Il n’est d’ailleurs pas anodin que le premier geste de Calderoni soit de s’asperger du contenu d’une bombonne de fixatif, métaphore de cette hétéronormativité qui cherche à la pétrifier dans une immobilité sémantique. Contre cette volonté d’arrêter le sujet dans sa binarité, Calderoni répond tantôt en augmentant la signalétique genrée, tantôt en s’en dépouillant (des postiches qui tiennent lieu de toison pubienne, une fausse barbe portée pour déclamer un « manifeste du monstre », un soutien-gorge rembourré de vêtements, etc.). Le corps qu’elle montre sur scène, bien qu’exposé, n’est jamais « nu » au sens où il serait dépouillé de signes, la chair glabre de l’actrice se présentant comme lieu d’une résistance toujours active contre les tentatives d’inscription successives du genre.

Le « what are you exactly ? » constamment répété jette aussi la lumière (et c’est sans doute pour cela que les spectateurs sont éclairés par une lumière rose) sur notre propre voyeurisme. La question recoupe la problématique de la monstruosité scientifiquement déclarée du corps ambigu, que Calderoni soulève dans le parcours sémiotique qu’elle effectue à travers le dictionnaire, sensé lui révéler qui elle est dans une succession de terminologies et de définitions qui font violence à son identité. Or, MDLSX vise précisément à déconstruire ce rapport de force entre celui qui nomme et celui qui est nommé.

mdlsx_motusc_ilenia_caleo_dsc07956_0

Coin Operated Boy

Les vidéos montrées à l’écran tout au long de la performance sont ici les principaux vecteurs de ce discours normatif ; l’une des premières est une vidéo familiale qui montre une jeune adolescente, Calderoni, interrogée sur des sujets triviaux par sa mère. L’actrice dit bien connaître ce film puisqu’il aurait servi à un médecin pour soutenir sa théorie sur l’assignation culturelle des sexes. Plus tard, elle rejouera aussi sur scène la séance photo dans laquelle elle pose pour un ouvrage scientifique qui présente son évolution physique comme la manifestation d’une anomalie sexuelle (hermaphrodisme).

Calderoni s’emploie à transformer son corps pour désamorcer le discours en le présentant comme tel et en refusant de l’actualiser. La queue de sirène qu’elle porte en fin de spectacle est le signe manifeste de ce désir de donner à voir un corps marqué du sceau de l’indéterminé, meurtri et contraint par la manière dont on le parle. Impression reconduite par la séquence où l’actrice, nue, étendue au sol sous le faisceau d’un laser vert, remonte sporadiquement le bassin pour faire entrer son sexe en contact avec le jet de lumière.

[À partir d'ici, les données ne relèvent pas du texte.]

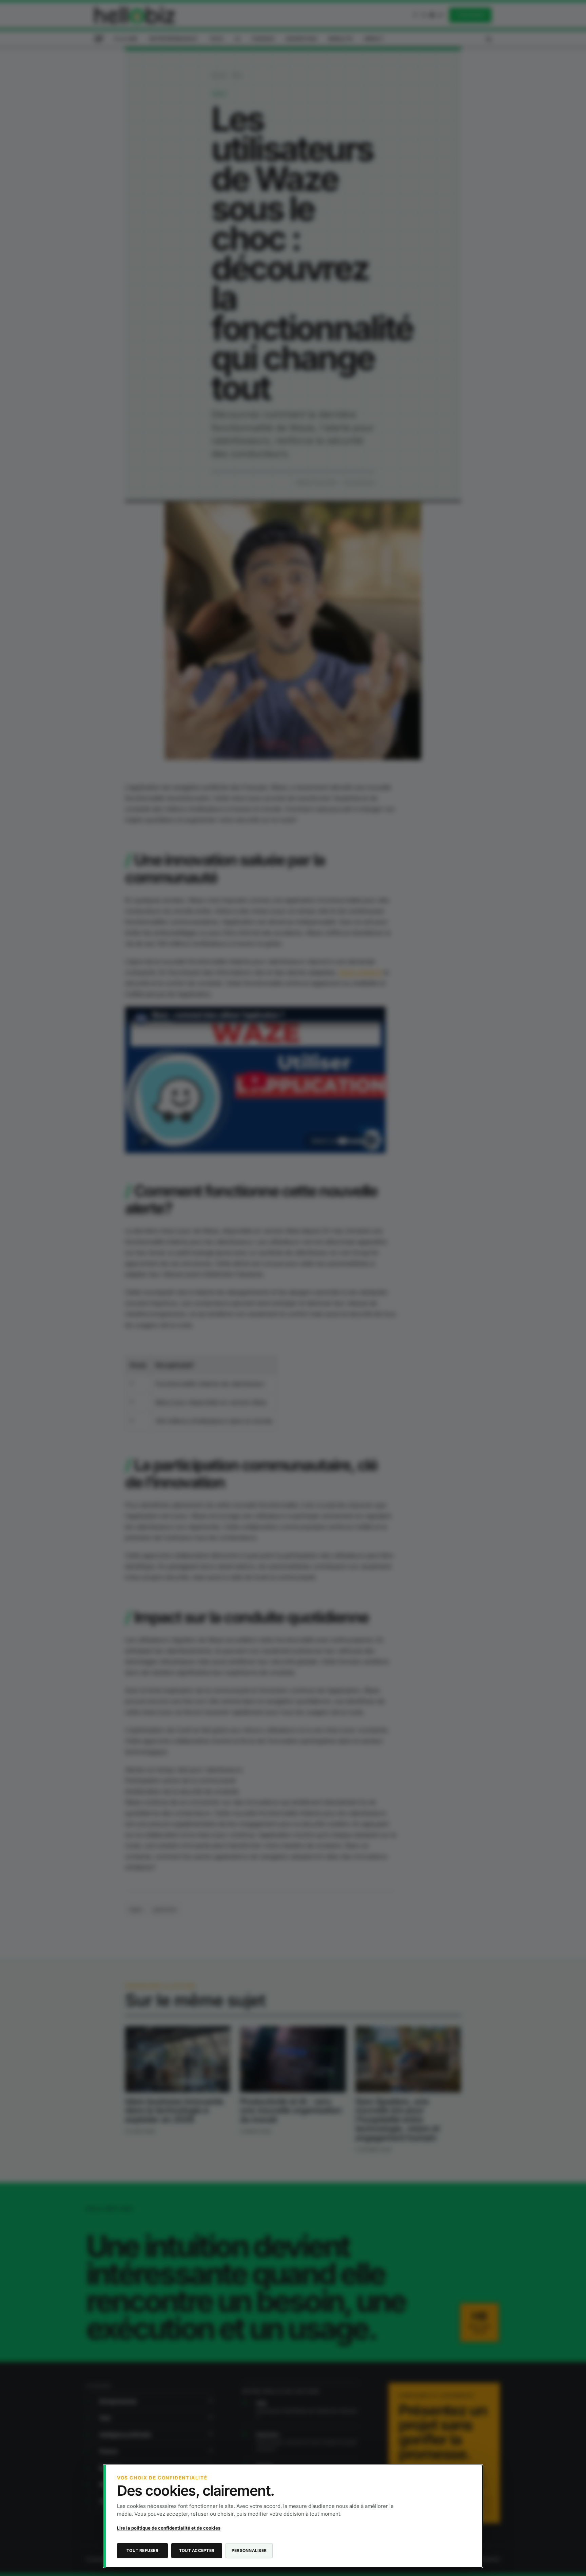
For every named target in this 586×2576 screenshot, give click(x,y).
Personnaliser (249, 2550)
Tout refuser (142, 2550)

Sur une explosion de distorsion musicale, la ligne de partage qui divise son corps en deux est alors brisée.

Il n’est pas innocent que les vidéos montrant ce corps à différents moments de sa transformation nous soient livrées à travers un cercle de petite dimension qui orne le coin gauche de l’écran et qui rappelle un peep hole. La pièce nous confronte ainsi à notre propre pulsion scopique et à la manière dont l’œil encarcane le sujet sur lequel il se pose. En témoigne le long extrait où l’on voit l’actrice onduler sous l’eau dans la piscine d’un étrange peep show ; Calderoni y nage les yeux clos, regardée par tous. S’installe alors un rapport où l’objet regardé est placé sous le joug du sujet regardant. Cependant, lorsque Calderoni ouvre les yeux pour observer les clients, elle inverse ce rapport et endosse une posture de riposte active en rendant son œillade au voyeur.

motus_cilaria_scarpa_9538

L’écueil de la dualité

Il faut par ailleurs saluer le fait qu’au mélange des identités de genre répond la mixité générique entre autobiographie, performance et danse. Ainsi, le brouillage des frontières et la multiplicité que revendiquent Motus sont dédoublés par l’hybridité de l’objet qu’ils nous offrent dans un heureux recoupement où il devient volontairement difficile de départager le biographique de la fiction narrative. C’est aussi dans cet esprit de mixité que le je du monologue se mêle au nous de la réflexion entamée sur les stratégies de solidarisation des groupes marginaux permises justement par le langage. Ces considérations recoupent l’extrait audio d’une entrevue entre Alejandro Jodorowsky et Paul B. Preciado (auteur de Testo junkie et du Manifeste contra-sexuel) où ce dernier définit l’origine du mot queer, insulte qui donne naissance à des tactiques de réappropriations et de détournement du discours visant à transformer les armes de la normativité en outils de riposte sémantique.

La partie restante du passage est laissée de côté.